The race is on to get this year’s potato crop harvested as growers battle their way through drenched fields and muddy conditions.
The season has been one of extremes, with one grower describing potato farming this October as “drudgery”.
Fields were too dry at the start of the season with some growers irrigating crops because dry conditions meant potatoes getting bruised as they came through harvesters.
Growers are now facing the opposite problem – significant rainfall since the start of the month has left harvesters sitting idle in sheds or struggling in sticky fields.
Seed potato grower Jim Reid from Milton of Mathers near St Cyrus, who is the host of levy body AHDB’s strategic potato farm in Scotland, said the 2020 potato season had been one of two halves.
“The first half was dry, which could result in tuber bruising, although we haven’t seen any yet,” said Mr Reid.
“As well as severe wet weather at the start of October we had another 50mm of rain in our area last week.
We had harvested 165 tonnes of potatoes on October 18 but the excessive rain meant we had to delay for eight days.”
He said having to wait for land to drain before completing the potato harvest would have a knock-on effect on other operations on the farm.
“We have had to delay sowing winter wheat, which will of course mean a delayed harvest next year and probably a reduced crop yield,” added Mr Reid.
NFU Scotland potatoes chairman Peter Grewar, who grows potatoes in Perthshire and the Black Isle, said conditions in September and this month were on two completely different ends of the scale.
He said: “September was extremely positive for most in the potato sector with a lot of seed potatoes able to be lifted in the good weather.
“With October’s average rainfall of 93.6mm being almost reached within the first four days, it is easy to see how we can be set for the wettest October in 25 years. The only way to describe potato farming during this October is drudgery.”
Meanwhile, AHDB senior analyst for potatoes, Alice Bailey, said the outlook for the potato market was uncertain.
She said: “With increased lockdown measures in many parts of GB the demand from processing and chipping – for fish and chip shops – is somewhat subdued.

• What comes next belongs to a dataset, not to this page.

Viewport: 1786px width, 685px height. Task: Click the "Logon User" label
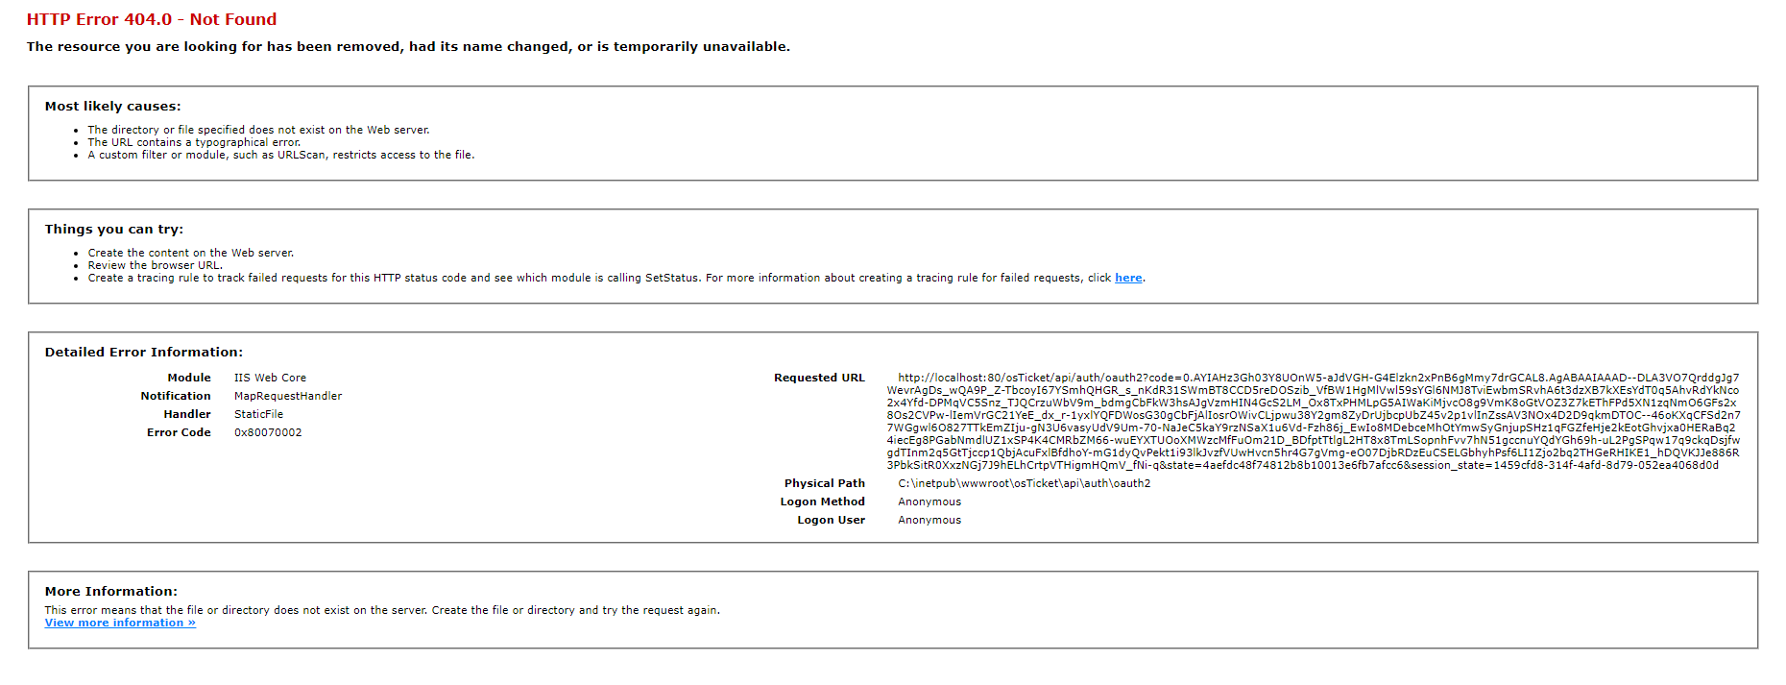pos(831,521)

“Lockdowns could potentially offer some support for packing markets, as seen in March, but panic buying is not really seen as yet.”

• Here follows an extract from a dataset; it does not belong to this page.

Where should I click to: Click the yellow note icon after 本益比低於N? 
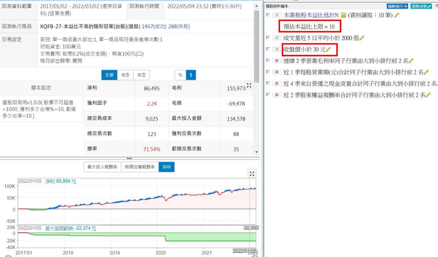point(343,15)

She said the loss of CIPC – a chemical used to prevent sprouting of potatoes in storage – could have an impact on prices later in the season.
Ms Bailey added: “There could be some support in prices towards the end of the season if growers have either moved potatoes out of storage early to avoid issues or faced major storage problems but this support will only be for potatoes that have held their quality.”